Chinese floods send food prices soaring

Tuesday 28th Jun 2011 by theWeather club

While the Chinese Premier Wen Jiabao has been signing billion dollar trade deals in Downing Street, the people back home have been dealing with a disaster which will lean heavily on this imminent British trade revenue. According to the official Xinhua News Agency torrential rains have left huge areas of Hubei and Zhejiang provinces under water, with more than one million acres of farmland affected. Almost 1,000 businesses have been forced to close with over 5.5 million people having their lives disrupted. The downpour also triggered mudslides burying buildings and over 7,000 homes in the region are known to have collapsed or been seriously damage. At present the financial costs are estimated at almost six billion Yuan (£572,566), but this figure is sure to rise as more details emerge about the damage to homes and businesses. So far this month, flooding in eastern and southern China has left more than 170 people dead or missing, while many roads and railways have been rendered unusable hampering relief efforts.

And it seems that the economic costs are set to be as severe as the structural ones. Farmers have told the news agency that the flooding is the worst they had seen in 20 years, and has led to vegetable output being reduced by 20% as well as well as causing fruit and grain shortages. This has caused price increases of up to 40%, for green vegetables, adding to an inflation rate of 5.5% which is a three-year high. The increase in the Chinese consumer price index reported last week was higher than April's 5.3% and March's 5.4%, and the National Statistics Bureau said the main reason for the rise was an 11.7% jump in food prices.
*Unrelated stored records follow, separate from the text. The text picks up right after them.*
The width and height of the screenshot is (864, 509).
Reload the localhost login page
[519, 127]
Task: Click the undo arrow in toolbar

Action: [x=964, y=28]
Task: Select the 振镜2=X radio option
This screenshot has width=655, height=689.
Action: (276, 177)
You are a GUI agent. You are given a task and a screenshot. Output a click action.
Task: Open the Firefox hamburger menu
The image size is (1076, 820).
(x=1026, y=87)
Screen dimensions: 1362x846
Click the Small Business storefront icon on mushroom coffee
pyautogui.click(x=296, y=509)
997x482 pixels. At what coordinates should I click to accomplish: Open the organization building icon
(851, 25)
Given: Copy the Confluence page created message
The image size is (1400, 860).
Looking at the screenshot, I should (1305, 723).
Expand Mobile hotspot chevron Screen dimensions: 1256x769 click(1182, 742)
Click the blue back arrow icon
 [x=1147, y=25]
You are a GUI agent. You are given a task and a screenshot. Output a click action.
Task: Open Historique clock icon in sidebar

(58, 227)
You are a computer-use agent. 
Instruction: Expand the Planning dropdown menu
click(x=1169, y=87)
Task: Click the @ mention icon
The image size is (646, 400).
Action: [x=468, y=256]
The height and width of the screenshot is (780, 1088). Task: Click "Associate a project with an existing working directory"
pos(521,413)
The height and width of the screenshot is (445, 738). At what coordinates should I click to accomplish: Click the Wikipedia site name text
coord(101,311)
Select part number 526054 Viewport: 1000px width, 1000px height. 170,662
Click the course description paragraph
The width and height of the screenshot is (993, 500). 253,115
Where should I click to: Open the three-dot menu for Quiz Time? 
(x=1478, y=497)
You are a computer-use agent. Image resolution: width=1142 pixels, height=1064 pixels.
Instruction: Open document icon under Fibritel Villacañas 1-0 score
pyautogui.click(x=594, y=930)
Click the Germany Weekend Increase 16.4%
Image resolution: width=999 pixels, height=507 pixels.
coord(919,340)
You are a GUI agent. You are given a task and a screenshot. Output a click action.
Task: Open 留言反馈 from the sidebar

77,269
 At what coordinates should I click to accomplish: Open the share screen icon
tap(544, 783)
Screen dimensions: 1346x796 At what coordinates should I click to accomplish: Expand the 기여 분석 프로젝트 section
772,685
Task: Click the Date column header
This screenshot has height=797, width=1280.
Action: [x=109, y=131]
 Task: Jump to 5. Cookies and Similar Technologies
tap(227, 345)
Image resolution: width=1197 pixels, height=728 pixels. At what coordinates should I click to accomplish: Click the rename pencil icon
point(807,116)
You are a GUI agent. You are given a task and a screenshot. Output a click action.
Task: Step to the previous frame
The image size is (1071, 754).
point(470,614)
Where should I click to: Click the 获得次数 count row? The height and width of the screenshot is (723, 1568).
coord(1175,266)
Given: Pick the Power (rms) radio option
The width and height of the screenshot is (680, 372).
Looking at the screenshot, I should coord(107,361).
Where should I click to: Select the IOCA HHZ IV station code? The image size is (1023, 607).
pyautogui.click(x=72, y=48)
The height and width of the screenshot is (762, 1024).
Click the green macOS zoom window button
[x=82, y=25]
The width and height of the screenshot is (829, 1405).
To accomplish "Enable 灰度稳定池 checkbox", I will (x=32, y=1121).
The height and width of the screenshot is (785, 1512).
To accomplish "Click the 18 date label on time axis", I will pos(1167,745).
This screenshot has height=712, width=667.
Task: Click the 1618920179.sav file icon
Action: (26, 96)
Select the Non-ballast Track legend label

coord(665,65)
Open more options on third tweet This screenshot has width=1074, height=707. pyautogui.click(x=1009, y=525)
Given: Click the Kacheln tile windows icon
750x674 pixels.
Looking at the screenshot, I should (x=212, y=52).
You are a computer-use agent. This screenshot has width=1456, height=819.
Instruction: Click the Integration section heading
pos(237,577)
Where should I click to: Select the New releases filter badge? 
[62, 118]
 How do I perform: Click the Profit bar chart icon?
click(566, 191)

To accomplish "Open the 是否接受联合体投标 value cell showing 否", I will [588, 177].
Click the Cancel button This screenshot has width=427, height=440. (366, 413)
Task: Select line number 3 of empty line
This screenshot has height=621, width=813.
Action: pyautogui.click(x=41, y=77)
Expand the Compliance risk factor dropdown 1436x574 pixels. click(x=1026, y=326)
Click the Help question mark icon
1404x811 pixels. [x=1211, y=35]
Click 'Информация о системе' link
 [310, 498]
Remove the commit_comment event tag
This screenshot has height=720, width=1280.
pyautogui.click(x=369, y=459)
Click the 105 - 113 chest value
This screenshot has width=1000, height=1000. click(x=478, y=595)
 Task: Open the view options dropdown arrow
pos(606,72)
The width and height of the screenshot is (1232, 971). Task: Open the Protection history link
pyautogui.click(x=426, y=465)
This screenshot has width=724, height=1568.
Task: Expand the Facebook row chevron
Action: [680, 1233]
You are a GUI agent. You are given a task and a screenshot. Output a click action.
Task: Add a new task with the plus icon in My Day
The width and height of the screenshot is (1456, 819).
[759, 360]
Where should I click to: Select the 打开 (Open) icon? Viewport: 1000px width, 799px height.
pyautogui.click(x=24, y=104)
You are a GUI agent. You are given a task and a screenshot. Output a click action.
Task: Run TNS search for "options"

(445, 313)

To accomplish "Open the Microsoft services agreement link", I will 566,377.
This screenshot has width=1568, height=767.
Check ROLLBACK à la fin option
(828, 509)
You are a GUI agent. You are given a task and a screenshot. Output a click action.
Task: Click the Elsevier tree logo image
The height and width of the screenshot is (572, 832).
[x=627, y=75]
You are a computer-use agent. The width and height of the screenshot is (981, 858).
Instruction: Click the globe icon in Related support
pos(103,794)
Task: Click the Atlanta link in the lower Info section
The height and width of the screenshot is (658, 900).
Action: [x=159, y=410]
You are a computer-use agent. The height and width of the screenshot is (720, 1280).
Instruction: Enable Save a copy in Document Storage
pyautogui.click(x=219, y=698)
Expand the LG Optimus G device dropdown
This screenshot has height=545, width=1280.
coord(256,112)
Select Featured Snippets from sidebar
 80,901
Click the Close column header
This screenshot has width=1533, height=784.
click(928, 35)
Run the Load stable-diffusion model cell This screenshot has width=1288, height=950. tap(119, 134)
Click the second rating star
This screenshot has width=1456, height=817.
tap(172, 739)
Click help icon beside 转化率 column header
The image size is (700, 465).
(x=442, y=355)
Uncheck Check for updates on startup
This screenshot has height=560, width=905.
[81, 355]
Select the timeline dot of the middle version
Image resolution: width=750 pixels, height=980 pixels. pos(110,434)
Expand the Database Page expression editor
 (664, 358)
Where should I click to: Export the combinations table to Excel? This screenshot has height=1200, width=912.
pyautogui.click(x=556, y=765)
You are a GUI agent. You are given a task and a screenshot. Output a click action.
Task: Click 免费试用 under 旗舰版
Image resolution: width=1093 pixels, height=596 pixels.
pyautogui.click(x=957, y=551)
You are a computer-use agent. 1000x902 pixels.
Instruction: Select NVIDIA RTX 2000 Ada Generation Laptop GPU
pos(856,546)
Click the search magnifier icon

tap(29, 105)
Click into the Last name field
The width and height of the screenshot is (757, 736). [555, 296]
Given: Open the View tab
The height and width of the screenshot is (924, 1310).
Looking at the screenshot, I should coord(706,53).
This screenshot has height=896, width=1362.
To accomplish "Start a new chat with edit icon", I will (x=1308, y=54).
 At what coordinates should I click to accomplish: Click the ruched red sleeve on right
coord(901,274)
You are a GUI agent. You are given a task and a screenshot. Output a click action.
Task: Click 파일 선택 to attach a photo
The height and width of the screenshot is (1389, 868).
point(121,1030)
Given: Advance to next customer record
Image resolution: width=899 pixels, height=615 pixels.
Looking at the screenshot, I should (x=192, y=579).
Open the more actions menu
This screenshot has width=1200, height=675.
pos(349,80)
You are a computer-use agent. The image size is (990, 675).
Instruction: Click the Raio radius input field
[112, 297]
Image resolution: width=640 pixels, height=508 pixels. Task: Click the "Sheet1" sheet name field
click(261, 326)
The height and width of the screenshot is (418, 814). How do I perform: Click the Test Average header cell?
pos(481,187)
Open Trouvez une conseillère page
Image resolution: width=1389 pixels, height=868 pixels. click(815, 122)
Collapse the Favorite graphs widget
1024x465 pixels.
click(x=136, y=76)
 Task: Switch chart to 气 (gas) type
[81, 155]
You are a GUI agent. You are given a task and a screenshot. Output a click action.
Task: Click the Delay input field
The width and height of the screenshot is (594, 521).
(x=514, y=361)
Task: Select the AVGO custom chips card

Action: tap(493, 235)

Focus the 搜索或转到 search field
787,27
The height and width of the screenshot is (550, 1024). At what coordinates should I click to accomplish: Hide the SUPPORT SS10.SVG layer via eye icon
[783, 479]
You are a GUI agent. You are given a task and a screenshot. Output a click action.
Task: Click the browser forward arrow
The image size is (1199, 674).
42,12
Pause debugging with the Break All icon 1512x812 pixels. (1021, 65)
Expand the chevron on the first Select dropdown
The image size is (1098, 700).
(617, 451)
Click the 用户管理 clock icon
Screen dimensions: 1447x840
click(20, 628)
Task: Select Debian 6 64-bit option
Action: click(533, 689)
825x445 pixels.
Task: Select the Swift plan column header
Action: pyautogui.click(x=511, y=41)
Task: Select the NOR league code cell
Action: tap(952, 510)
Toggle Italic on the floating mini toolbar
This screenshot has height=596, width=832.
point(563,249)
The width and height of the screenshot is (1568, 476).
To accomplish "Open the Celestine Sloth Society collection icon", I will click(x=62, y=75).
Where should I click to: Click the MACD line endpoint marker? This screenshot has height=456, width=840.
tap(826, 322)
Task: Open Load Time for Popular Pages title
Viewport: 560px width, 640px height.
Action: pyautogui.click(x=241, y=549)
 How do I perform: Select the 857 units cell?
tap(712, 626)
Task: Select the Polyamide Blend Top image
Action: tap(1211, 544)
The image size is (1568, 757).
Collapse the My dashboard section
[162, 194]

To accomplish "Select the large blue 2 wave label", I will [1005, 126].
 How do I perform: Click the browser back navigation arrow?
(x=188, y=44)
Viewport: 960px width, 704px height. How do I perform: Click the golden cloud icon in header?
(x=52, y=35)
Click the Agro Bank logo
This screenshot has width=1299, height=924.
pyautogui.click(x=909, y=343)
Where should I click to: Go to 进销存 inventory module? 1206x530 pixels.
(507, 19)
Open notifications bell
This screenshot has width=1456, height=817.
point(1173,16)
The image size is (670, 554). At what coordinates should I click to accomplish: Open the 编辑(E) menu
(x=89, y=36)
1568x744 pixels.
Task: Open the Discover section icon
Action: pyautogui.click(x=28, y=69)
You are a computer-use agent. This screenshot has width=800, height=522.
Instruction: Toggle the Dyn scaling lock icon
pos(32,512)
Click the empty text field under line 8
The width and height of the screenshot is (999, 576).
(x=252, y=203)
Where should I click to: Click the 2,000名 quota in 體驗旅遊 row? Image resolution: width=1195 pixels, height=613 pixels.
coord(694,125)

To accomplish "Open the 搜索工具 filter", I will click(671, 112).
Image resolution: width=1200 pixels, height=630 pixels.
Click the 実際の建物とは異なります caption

China had mobilised troops across the region to rescue stricken farmers and distribute food, but there has been criticism of the response with some villagers saying local government could have done more to prevent the flooding. “When it first started, the breach (in the flood protection dyke) was not that huge - we could have easily fixed it,” villager Shou Qiongdan told reporters. “But the government did not do anything. None of the local officials tried to salvage the situation. That's why we have such huge economic losses and so many people being affected by the flooding.”